■ **Your goal**
Omit every picture, then return each line of the data below exactly.
Content starts
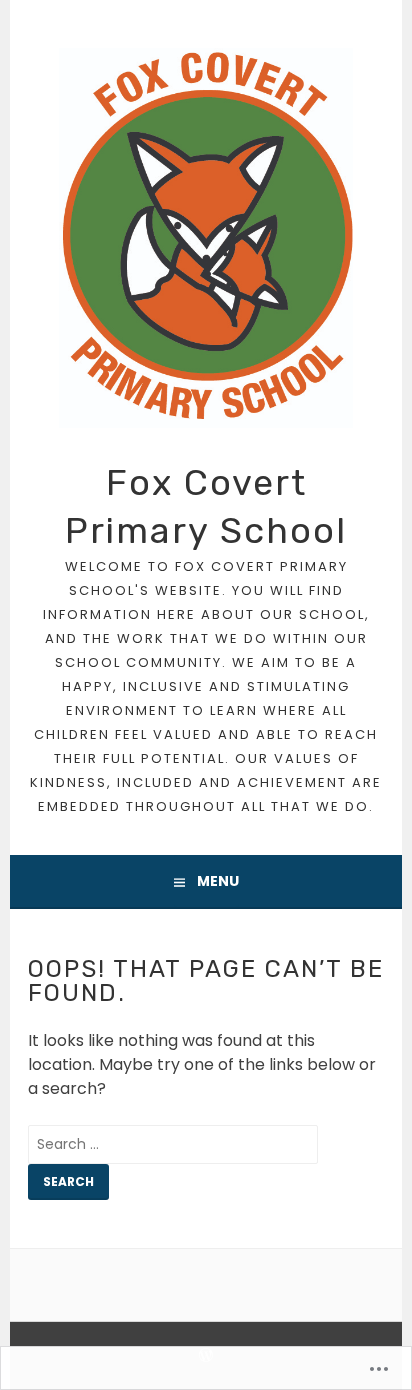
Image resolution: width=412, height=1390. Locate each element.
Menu (218, 881)
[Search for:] (173, 1143)
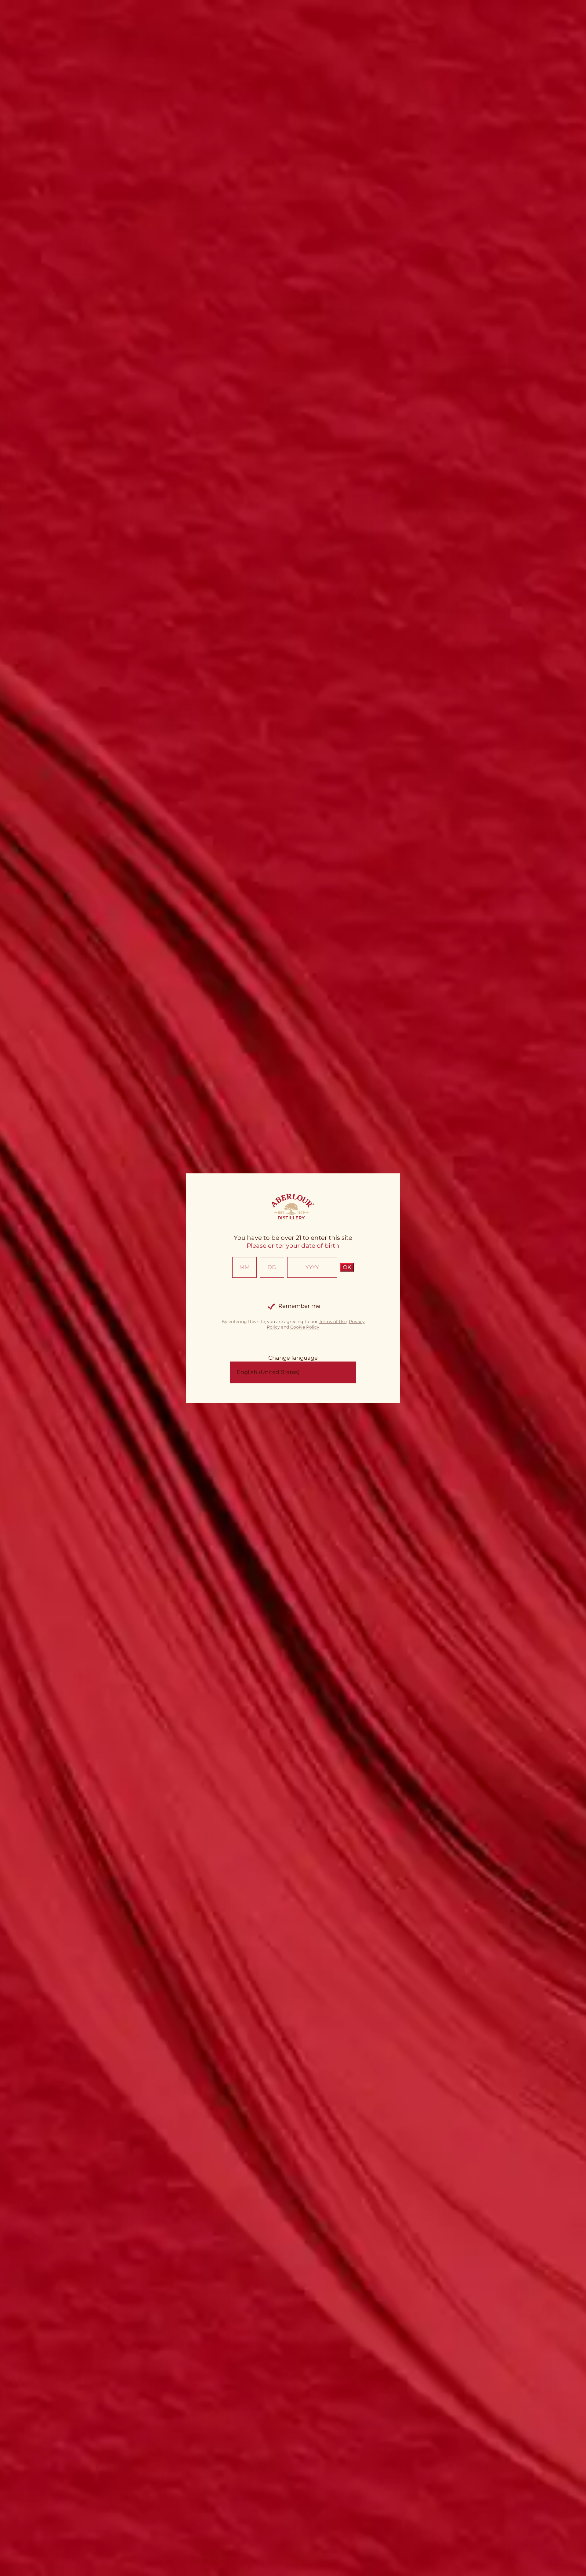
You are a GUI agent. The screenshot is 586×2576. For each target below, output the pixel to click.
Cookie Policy (304, 1327)
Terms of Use (333, 1321)
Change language (293, 1358)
Content ends
■ **Task answer**
Image resolution: width=412, height=1390. Locate each element.
Menu (218, 881)
[Search for:] (173, 1143)
You are a GUI agent. The screenshot is 586×2576. For each target below, output the pixel to click.
Cookie Policy (304, 1327)
Terms of Use (333, 1321)
Change language (293, 1358)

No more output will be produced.